** Raw data **
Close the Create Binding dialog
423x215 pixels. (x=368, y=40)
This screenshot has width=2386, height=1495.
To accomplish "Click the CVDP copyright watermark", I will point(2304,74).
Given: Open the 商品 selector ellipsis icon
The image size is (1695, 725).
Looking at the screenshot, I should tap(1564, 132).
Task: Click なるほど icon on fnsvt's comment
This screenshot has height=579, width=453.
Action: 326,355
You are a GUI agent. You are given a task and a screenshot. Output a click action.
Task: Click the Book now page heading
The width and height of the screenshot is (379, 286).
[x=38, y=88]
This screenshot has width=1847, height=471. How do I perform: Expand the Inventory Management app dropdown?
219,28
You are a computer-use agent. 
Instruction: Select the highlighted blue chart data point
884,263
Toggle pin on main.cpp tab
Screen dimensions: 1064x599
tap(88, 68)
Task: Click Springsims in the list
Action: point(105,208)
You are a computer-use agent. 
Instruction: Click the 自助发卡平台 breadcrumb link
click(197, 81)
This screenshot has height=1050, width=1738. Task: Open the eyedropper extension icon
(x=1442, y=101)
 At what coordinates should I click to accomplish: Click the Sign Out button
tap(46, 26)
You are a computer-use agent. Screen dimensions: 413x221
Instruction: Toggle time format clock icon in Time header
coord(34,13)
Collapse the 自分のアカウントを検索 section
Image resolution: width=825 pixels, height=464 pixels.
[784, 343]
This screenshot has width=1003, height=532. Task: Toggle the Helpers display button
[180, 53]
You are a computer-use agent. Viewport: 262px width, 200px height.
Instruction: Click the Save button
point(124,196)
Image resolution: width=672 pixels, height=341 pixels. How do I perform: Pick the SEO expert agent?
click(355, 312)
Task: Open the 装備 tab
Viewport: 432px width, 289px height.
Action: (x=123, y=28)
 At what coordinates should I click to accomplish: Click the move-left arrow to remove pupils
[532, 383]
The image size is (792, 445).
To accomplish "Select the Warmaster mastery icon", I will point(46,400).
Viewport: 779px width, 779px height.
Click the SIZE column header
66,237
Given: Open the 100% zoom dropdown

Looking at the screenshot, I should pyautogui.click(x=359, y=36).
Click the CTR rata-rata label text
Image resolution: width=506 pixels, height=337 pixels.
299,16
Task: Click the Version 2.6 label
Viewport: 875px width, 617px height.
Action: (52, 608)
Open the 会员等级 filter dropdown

** Given problem **
Rewrite the material above with "Helpers" changed to "Guides" and everything else left as it is.

** Written answer **
Close the Create Binding dialog
423x215 pixels. (x=368, y=40)
This screenshot has width=2386, height=1495.
To accomplish "Click the CVDP copyright watermark", I will point(2304,74).
Given: Open the 商品 selector ellipsis icon
The image size is (1695, 725).
Looking at the screenshot, I should tap(1564, 132).
Task: Click なるほど icon on fnsvt's comment
This screenshot has height=579, width=453.
Action: 326,355
You are a GUI agent. You are given a task and a screenshot. Output a click action.
Task: Click the Book now page heading
The width and height of the screenshot is (379, 286).
[x=38, y=88]
This screenshot has width=1847, height=471. How do I perform: Expand the Inventory Management app dropdown?
219,28
You are a computer-use agent. 
Instruction: Select the highlighted blue chart data point
884,263
Toggle pin on main.cpp tab
Screen dimensions: 1064x599
tap(88, 68)
Task: Click Springsims in the list
Action: point(105,208)
You are a computer-use agent. 
Instruction: Click the 自助发卡平台 breadcrumb link
click(197, 81)
This screenshot has height=1050, width=1738. Task: Open the eyedropper extension icon
(x=1442, y=101)
 At what coordinates should I click to accomplish: Click the Sign Out button
tap(46, 26)
You are a computer-use agent. Screen dimensions: 413x221
Instruction: Toggle time format clock icon in Time header
coord(34,13)
Collapse the 自分のアカウントを検索 section
Image resolution: width=825 pixels, height=464 pixels.
[784, 343]
This screenshot has width=1003, height=532. Task: Toggle the Guides display button
[180, 53]
You are a computer-use agent. Viewport: 262px width, 200px height.
Instruction: Click the Save button
point(124,196)
Image resolution: width=672 pixels, height=341 pixels. How do I perform: Pick the SEO expert agent?
click(355, 312)
Task: Open the 装備 tab
Viewport: 432px width, 289px height.
Action: (x=123, y=28)
 At what coordinates should I click to accomplish: Click the move-left arrow to remove pupils
[532, 383]
The image size is (792, 445).
To accomplish "Select the Warmaster mastery icon", I will point(46,400).
Viewport: 779px width, 779px height.
Click the SIZE column header
66,237
Given: Open the 100% zoom dropdown

Looking at the screenshot, I should pyautogui.click(x=359, y=36).
Click the CTR rata-rata label text
Image resolution: width=506 pixels, height=337 pixels.
299,16
Task: Click the Version 2.6 label
Viewport: 875px width, 617px height.
Action: (52, 608)
Open the 会员等级 filter dropdown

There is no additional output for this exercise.